La Telaraña en El Mundo.



 Cuando nos imaginamos el paraíso, pensamos, tal vez, en un lugar tranquilo y accesible, de dimensiones humanas y aspiraciones manejables, en un lugar donde todo parece estar al alcance de la mano, donde el clima es normalmente benévolo y donde la existencia, en fin, acaba deviniendo un ritual más o menos inconsciente, una rutina casi natural, biológica, sin más complicaciones que las que crea, de vez en cuando, la creatividad (o la falta de creatividad) de cada uno y cada cual. Podríamos decir, pues, y sin ningún temor a estar exagerando en demasía, que Mallorca, sin tener que ir mucho más lejos, nos vale perfectamente como magnífico ejemplo de ese paraíso arquetípico y hasta estereotipado con el que, a veces, soñamos retorciéndonos tanto de placer como de dolor.
 Así es, en efecto. La misma voz que nos dice, nos susurra, nos deletrea desde las tinieblas de alguna insoportable pesadilla, que el paraíso nos fue arrebatado en algún descuido fatal que tuvimos una noche cualquiera que ya no recordamos, también nos dice, esa misma voz nos dice, nos susurra, nos deletrea que llevamos toda la vida (y lo que nos queda) refugiándonos entre sus árboles del bien y del mal, recostándonos en sus dunas de arena, disfrutando de su refulgente sol y recorriendo sus angostas callejuelas de piedra tan repletas de antiguas y benévolas sombras, de turistas y viandantes, como, por desgracia, de mendigos durmiendo a la intemperie (en el Pasaje tan literario como abandonado de la calle Olmos, por dar una pista a las autoridades que debieran leernos y no nos leen) y de basuras de todo tipo sin recoger. No existe otro paraíso que el paraíso perdido. Es una putada. Un golpe bajo. Vaya si duele.
 Pero tampoco hay que darse mucha importancia. Tenemos nuestros mendigos como tenemos nuestros políticos, nuestros comisarios lingüísticos y nuestros críticos literarios; y si nos cuesta tanto diferenciarlos es porque todo anda revuelto y hay demasiada basura expuesta. Eso sí, nuestras basuras son nuestras: son lo más nuestro que tenemos. Pues igual sucede con el paraíso. El paraíso que hemos perdido es el mismo aquí que en todas partes: en todas partes existen ángeles degradados, ángeles caídos, que alguna vez fueron seres humanos, pero que ya no lo son. No pueden serlo, porque no recuerdan haberlo sido.
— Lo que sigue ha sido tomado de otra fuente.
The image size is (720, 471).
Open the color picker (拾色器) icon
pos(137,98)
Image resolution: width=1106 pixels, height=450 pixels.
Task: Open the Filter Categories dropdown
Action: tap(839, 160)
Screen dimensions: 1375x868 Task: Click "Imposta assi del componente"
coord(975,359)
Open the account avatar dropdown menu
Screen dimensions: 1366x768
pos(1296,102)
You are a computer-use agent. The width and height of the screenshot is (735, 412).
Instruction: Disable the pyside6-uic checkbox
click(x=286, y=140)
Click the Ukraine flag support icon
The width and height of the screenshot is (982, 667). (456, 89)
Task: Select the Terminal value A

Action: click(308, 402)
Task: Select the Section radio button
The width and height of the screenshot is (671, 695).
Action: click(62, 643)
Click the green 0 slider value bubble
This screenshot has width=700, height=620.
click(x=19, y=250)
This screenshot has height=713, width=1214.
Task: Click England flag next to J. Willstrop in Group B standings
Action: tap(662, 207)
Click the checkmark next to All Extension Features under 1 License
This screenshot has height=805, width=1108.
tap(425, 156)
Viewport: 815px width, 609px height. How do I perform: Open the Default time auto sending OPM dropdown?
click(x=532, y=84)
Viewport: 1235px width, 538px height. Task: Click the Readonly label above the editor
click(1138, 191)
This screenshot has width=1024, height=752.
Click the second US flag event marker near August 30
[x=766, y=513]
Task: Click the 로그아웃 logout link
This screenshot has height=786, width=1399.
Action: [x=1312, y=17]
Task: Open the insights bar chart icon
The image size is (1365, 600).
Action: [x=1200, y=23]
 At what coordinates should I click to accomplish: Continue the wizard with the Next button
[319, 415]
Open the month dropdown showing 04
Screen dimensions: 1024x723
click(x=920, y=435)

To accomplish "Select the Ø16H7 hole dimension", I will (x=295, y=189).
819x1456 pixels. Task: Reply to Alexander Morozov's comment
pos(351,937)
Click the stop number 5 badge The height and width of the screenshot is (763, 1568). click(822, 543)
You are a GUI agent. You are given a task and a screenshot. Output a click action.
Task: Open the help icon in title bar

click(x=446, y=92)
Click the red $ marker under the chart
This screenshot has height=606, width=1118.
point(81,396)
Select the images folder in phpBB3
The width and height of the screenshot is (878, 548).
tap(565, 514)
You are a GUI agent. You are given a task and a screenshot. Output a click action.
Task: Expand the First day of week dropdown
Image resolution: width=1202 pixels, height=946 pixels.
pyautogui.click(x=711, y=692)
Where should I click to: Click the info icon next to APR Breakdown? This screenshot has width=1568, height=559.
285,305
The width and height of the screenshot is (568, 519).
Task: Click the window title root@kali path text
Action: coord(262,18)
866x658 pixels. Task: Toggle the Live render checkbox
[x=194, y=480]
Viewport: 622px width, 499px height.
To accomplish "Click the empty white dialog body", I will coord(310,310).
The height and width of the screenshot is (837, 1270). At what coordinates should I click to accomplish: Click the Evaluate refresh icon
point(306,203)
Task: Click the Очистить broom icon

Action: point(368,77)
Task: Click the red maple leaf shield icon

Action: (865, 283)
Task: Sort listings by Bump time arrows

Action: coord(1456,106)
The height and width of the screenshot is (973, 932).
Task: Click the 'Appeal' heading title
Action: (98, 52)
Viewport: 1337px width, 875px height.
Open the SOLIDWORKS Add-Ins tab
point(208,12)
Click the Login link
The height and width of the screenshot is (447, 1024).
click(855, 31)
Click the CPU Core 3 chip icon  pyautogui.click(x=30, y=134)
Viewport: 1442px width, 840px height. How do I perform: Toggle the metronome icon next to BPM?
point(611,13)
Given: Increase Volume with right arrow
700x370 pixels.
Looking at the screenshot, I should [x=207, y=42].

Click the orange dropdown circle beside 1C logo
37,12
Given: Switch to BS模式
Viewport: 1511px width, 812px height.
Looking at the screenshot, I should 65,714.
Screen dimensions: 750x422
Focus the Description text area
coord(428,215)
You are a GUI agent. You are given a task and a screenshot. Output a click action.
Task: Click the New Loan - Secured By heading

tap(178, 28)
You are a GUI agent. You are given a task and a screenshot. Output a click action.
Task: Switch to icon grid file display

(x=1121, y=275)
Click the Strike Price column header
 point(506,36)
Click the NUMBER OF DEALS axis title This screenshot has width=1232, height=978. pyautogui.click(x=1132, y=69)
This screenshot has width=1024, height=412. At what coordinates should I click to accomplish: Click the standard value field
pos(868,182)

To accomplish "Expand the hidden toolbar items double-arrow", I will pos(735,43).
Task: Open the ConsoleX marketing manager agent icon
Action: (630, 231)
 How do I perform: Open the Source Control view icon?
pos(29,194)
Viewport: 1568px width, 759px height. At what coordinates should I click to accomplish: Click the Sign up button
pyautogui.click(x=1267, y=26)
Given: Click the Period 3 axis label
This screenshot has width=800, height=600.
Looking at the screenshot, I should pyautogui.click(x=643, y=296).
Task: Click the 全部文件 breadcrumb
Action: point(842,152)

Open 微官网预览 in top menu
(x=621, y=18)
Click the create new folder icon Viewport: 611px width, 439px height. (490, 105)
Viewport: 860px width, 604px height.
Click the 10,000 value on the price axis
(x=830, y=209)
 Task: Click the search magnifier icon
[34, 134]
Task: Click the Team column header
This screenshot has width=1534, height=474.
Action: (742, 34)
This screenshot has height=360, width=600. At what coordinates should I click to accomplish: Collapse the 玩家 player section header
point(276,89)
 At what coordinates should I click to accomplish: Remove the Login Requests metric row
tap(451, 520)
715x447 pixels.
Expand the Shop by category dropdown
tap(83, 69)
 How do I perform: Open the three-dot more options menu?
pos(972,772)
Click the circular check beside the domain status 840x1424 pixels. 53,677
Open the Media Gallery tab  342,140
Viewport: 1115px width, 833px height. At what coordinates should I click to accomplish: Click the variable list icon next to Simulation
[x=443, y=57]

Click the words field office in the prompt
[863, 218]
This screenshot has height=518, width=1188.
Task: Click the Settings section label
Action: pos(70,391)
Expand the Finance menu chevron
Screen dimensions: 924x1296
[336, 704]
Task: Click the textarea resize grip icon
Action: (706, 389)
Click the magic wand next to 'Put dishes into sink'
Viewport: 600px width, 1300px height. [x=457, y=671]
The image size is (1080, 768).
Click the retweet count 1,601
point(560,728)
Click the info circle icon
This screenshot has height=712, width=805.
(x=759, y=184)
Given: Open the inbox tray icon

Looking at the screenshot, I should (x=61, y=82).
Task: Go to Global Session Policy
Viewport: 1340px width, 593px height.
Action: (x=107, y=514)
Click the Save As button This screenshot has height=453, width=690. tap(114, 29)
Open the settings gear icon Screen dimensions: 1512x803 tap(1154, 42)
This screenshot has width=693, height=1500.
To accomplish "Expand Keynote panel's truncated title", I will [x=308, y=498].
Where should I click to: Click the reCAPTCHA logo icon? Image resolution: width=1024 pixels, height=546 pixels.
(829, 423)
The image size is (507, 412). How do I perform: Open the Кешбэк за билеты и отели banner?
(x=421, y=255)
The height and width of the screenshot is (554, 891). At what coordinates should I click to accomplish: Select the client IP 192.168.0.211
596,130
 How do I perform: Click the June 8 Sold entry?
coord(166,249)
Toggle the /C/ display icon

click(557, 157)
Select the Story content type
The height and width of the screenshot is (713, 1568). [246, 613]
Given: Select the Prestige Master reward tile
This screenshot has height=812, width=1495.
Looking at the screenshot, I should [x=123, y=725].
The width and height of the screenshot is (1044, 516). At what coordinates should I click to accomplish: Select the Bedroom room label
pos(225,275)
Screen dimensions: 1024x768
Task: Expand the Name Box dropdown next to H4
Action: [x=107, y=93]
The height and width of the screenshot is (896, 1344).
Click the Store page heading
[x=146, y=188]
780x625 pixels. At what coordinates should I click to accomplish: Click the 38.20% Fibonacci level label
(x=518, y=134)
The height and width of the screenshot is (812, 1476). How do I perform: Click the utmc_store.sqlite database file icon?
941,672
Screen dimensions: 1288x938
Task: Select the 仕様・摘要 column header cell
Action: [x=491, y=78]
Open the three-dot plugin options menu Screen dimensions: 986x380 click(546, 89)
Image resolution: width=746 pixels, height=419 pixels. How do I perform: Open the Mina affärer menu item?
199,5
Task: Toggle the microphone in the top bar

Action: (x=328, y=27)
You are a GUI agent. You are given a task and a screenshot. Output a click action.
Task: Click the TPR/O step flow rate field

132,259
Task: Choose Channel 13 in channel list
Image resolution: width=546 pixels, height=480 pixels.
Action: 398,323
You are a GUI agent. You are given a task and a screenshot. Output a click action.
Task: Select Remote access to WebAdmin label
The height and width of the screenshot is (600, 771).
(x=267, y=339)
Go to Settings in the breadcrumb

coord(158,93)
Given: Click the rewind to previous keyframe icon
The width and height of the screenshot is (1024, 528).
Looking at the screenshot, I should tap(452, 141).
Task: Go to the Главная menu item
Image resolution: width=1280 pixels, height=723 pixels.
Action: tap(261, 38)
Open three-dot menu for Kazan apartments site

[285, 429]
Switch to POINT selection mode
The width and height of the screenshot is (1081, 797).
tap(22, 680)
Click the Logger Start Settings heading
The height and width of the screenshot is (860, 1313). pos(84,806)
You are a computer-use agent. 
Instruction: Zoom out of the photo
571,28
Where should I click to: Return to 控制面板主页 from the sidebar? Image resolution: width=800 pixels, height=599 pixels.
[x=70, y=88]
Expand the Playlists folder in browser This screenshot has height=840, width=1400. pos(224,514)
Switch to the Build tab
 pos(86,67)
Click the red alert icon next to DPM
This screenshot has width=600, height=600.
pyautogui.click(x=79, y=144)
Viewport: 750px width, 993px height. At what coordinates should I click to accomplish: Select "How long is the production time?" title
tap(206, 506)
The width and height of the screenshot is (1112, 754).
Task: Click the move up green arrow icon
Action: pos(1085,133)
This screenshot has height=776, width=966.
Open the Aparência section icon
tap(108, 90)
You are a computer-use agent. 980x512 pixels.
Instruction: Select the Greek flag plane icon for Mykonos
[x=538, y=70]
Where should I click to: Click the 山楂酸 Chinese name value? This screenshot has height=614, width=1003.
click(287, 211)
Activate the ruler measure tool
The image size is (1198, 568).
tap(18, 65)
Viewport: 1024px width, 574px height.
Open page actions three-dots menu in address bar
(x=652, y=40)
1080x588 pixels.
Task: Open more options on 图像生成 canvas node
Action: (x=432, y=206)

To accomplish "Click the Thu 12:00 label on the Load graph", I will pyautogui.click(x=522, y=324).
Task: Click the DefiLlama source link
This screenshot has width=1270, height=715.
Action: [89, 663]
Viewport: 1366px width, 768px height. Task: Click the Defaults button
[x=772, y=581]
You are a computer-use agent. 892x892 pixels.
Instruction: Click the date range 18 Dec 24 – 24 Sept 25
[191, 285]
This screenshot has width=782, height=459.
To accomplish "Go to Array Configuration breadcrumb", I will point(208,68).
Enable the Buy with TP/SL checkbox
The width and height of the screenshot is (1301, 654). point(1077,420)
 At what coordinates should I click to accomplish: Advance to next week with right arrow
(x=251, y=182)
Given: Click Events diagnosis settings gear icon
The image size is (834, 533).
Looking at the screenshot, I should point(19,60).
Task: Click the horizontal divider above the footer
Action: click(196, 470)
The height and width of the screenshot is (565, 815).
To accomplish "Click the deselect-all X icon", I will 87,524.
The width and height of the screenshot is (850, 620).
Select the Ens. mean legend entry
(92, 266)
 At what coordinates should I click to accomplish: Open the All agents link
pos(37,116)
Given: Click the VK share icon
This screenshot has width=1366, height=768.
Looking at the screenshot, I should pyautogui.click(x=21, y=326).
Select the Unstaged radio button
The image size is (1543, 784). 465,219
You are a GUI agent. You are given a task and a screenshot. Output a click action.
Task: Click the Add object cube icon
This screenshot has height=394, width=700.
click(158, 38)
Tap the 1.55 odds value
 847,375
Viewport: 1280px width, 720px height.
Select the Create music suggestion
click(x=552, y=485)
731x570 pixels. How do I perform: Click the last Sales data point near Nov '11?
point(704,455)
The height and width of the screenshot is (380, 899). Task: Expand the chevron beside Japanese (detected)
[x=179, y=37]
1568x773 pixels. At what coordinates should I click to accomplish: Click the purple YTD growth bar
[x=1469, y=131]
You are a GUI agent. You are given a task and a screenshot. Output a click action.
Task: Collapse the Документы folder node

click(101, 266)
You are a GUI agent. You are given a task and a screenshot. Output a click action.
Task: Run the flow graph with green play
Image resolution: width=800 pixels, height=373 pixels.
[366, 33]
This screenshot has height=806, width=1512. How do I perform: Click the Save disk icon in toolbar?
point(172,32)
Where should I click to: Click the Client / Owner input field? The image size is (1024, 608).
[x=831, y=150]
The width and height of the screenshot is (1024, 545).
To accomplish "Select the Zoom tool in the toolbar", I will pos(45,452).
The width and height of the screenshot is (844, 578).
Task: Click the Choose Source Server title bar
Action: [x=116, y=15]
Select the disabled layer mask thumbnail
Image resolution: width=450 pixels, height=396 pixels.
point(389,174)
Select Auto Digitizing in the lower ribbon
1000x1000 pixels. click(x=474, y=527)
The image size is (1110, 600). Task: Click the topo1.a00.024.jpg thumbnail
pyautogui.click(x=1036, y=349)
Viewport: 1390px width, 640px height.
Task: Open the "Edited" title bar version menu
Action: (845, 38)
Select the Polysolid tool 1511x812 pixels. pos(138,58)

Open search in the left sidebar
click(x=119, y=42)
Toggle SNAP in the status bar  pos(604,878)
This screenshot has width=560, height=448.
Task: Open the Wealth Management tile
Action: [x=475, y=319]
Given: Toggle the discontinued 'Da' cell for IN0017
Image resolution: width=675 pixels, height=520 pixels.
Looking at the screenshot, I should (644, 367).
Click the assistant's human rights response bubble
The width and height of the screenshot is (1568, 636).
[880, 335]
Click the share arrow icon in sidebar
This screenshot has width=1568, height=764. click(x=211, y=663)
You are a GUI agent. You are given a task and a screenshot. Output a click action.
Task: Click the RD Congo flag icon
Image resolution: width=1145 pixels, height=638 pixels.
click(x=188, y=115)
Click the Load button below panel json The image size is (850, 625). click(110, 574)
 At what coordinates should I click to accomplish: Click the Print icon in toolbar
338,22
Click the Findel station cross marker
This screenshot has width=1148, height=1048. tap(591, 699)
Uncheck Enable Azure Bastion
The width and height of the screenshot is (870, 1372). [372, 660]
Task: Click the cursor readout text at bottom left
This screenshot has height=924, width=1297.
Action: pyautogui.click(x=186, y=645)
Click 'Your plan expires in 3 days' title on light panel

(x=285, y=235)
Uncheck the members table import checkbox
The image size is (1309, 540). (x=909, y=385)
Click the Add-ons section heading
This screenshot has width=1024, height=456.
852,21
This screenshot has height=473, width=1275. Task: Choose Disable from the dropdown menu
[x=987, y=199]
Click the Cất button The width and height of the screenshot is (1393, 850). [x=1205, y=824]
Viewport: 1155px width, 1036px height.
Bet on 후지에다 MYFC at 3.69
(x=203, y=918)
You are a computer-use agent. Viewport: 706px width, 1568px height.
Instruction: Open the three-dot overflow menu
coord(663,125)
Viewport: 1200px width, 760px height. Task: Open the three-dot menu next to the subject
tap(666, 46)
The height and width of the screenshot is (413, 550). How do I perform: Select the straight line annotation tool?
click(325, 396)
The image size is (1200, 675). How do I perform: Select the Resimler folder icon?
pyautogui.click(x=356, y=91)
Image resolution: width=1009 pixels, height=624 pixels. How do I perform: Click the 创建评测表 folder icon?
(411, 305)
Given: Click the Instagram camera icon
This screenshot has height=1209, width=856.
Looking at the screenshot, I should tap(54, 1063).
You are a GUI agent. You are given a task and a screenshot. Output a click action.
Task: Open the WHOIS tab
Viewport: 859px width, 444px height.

Es así como el paraíso va perdiendo sus virtudes y se convierte en una obsesión o una quimera, la constatación de que todos acabaremos siendo esos mismos mendigos a la intemperie de la calle Olmos, porque sólo somos un recuerdo fugaz que regresa, una sombra famélica que, al fin, se arma de valor suicida y se deja deslumbrar por la luz; es, entonces, cuando se muestra tal cual es. La luz la aniquila y, salvo su última sonrisa, todo lo demás desaparece.